In a webinar this week with the Inter-American Dialogue, a Washington think-tank, Mr Guaidó said the Maduro regime was paying Iran with “blood gold” from illegal mines in Venezuela’s southern jungle.
Oil analysts say the five medium-sized tankers probably contain around 1.25m-1.5m barrels of petrol. Mr Guaidó said in normal circumstances that would be enough to meet Venezuela’s needs for just two days, but during the coronavirus lockdown and given the country’s economic plight, it might last 10-20 days.
Meanwhile, the Maduro government is trying to repair its own refineries so it can use its domestic heavy crude oil to make petrol. Iran is helping, and has flown engineers on direct flights from Tehran to a major refinery complex on the Venezuelan coast.

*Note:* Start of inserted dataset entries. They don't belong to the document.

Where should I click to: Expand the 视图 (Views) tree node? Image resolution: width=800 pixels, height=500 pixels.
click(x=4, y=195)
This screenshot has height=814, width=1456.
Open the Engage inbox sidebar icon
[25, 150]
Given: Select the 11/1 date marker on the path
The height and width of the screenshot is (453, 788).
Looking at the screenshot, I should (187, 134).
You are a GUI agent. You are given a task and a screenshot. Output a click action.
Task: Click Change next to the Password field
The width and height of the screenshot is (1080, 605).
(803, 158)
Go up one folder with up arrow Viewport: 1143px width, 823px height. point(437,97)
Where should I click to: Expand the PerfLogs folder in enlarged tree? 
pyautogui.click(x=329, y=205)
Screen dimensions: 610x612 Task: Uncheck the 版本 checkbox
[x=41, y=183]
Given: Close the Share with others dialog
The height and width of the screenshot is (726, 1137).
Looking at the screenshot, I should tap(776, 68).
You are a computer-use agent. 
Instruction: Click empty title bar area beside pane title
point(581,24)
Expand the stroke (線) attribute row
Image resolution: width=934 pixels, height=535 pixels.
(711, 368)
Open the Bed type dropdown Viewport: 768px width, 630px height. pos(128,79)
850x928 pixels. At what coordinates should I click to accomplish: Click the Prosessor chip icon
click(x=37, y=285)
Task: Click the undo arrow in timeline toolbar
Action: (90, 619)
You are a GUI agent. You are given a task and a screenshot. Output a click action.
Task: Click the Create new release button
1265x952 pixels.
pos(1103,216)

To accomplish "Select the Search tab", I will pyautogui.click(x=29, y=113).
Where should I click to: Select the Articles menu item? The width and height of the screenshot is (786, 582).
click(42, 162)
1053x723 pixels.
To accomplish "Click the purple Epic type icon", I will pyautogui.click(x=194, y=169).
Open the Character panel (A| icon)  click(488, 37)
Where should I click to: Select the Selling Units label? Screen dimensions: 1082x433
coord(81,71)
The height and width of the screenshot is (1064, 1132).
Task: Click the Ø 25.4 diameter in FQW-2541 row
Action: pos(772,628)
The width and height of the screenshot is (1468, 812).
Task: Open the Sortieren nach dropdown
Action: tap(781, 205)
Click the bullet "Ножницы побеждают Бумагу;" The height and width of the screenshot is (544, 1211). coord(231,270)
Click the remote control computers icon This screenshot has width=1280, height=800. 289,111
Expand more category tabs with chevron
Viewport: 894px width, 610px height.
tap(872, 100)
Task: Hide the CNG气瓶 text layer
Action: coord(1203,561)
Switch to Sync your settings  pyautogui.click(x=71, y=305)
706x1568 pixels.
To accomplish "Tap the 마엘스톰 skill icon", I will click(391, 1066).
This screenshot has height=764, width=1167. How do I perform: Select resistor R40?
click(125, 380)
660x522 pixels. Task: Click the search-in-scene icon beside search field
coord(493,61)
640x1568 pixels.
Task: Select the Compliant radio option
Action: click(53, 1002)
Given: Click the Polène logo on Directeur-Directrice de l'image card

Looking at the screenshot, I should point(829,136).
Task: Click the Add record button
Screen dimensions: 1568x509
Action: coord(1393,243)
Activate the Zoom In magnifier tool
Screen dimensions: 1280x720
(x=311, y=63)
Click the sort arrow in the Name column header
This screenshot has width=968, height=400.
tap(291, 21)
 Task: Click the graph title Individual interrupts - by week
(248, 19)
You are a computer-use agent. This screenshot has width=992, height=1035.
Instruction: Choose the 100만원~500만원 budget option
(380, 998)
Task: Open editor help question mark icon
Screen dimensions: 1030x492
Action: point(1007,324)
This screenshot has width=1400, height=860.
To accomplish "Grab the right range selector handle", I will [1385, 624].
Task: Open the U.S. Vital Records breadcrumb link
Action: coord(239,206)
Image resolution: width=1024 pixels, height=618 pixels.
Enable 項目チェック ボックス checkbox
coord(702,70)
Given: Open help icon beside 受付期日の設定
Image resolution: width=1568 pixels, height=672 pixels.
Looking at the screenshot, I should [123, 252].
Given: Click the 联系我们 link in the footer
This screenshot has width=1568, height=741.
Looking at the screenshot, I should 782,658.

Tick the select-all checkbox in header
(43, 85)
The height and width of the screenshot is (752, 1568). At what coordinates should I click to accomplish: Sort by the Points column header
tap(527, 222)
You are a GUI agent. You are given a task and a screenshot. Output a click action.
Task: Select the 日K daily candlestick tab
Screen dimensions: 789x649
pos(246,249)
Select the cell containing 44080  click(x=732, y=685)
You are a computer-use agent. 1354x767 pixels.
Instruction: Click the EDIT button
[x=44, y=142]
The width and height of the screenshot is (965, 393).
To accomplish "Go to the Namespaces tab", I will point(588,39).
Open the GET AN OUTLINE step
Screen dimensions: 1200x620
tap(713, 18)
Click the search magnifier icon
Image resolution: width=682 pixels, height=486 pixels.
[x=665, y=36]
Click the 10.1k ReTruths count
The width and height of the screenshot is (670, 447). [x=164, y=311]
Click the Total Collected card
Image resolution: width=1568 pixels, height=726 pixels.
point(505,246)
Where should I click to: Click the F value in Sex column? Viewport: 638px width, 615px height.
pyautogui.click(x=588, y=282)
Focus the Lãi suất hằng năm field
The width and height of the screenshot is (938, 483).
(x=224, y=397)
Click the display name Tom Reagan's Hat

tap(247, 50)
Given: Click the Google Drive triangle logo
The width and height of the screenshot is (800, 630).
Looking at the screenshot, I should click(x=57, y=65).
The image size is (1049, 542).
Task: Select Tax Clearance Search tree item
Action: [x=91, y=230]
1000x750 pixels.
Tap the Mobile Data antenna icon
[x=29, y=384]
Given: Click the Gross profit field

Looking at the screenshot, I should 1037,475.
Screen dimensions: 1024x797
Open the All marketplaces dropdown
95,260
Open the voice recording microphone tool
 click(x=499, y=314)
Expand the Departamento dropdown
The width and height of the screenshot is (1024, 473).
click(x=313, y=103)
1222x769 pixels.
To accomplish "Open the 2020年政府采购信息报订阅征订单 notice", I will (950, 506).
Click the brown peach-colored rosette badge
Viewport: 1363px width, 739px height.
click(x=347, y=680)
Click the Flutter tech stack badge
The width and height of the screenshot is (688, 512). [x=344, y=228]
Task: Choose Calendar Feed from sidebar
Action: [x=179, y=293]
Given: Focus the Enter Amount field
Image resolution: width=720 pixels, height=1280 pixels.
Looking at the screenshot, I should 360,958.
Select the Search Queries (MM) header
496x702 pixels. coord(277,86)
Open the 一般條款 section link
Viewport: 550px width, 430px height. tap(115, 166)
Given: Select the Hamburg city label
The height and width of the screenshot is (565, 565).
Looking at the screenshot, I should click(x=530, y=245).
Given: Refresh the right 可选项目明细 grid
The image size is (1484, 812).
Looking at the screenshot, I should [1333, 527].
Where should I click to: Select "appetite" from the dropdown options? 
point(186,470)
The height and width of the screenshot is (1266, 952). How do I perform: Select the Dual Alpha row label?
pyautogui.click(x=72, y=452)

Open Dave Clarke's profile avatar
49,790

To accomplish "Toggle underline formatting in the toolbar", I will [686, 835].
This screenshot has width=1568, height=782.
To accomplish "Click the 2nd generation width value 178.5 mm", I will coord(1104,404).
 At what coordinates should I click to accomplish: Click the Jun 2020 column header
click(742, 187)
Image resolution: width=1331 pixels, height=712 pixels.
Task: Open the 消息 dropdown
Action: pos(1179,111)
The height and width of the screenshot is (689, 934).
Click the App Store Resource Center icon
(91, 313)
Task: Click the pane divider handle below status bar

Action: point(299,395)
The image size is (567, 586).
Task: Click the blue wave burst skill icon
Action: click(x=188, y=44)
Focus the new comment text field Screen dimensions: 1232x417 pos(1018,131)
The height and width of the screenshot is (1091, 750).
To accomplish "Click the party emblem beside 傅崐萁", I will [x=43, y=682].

The flights were operated by Mahan airlines, an Iranian carrier sanctioned by the US for allegedly transporting weapons to Middle Eastern terror groups. Mr Guaidó said the opposition and its US allies had tracked 17 such flights in recent weeks.
The imminent arrival of the ships has revived memories of last year’s incident in the Mediterranean when British Marines seized an Iranian tanker in Gibraltar, saying it was carrying oil to Syria in violation of an EU embargo. The Iranians retaliated by impounding a British-flagged ship in the Strait of Hormuz at the entrance to the Gulf.
The stand-off lasted two months until both ships were released.